#### Exercise details:
Every line from the one with "How do I perform: Click" to the final line of the records should be printed exactly as it is, with pictures left out.
[Opening Material provided section]
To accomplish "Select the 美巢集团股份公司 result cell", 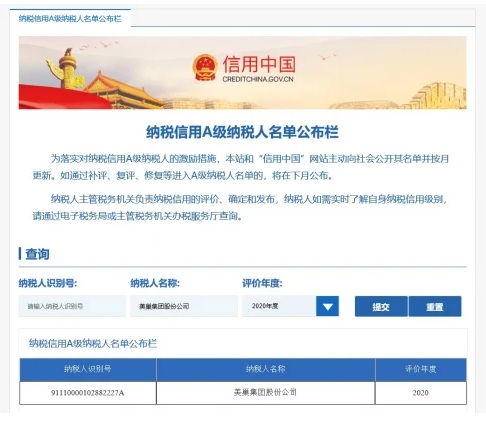I will [x=266, y=393].
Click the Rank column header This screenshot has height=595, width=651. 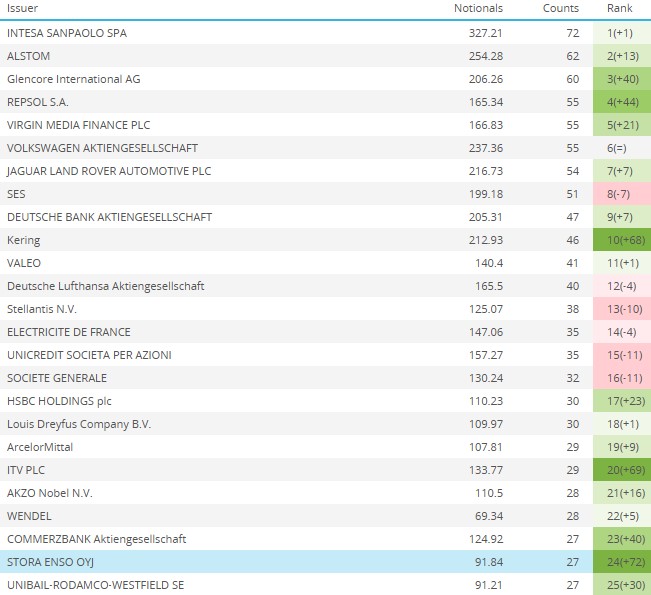pyautogui.click(x=619, y=8)
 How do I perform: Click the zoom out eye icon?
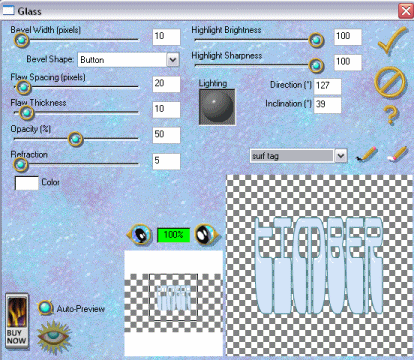pyautogui.click(x=140, y=234)
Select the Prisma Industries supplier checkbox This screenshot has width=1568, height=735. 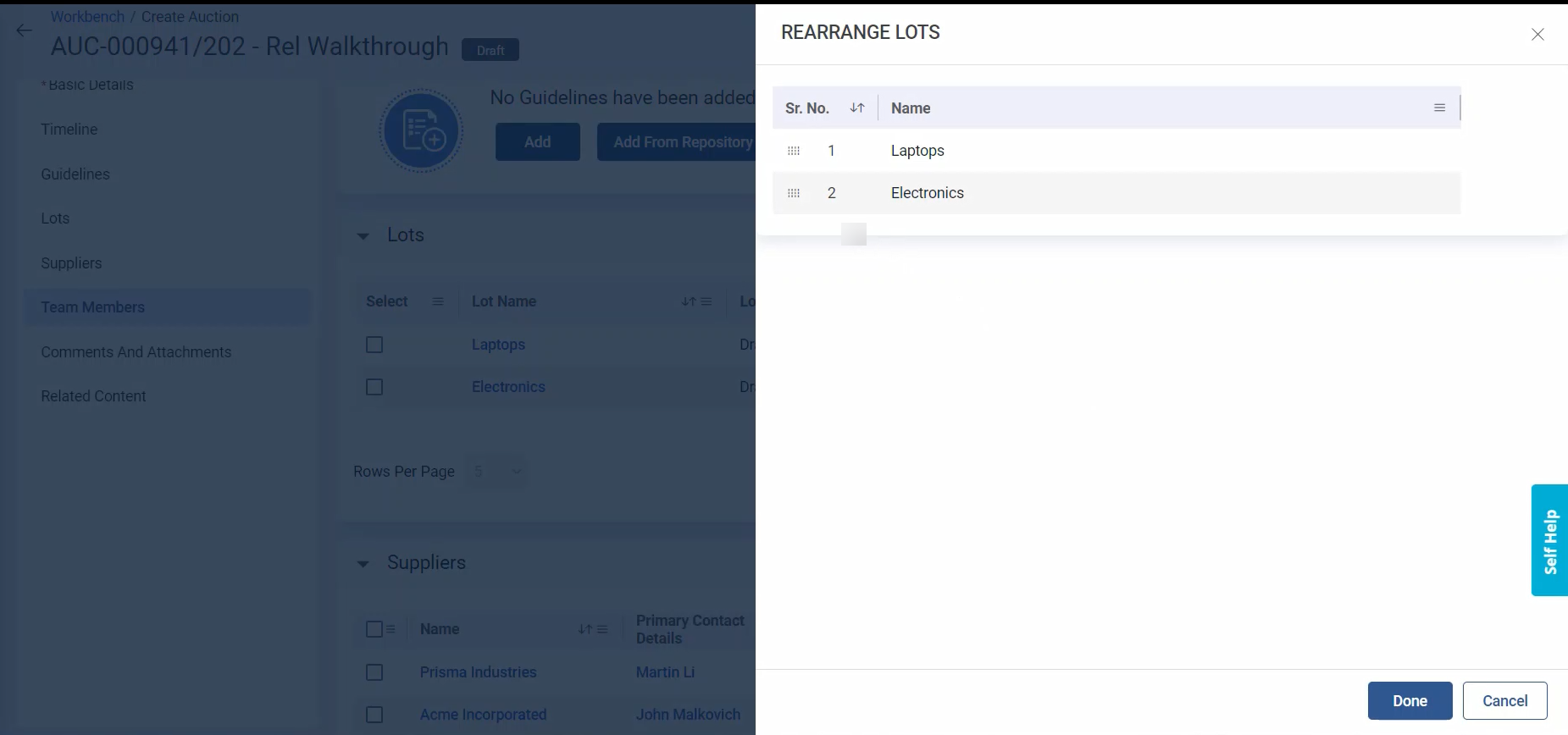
[Closing Material provided section]
#### Answer to this exercise:
 How do I perform: Click the zoom out eye icon?
pyautogui.click(x=140, y=234)
Select the Prisma Industries supplier checkbox This screenshot has width=1568, height=735. 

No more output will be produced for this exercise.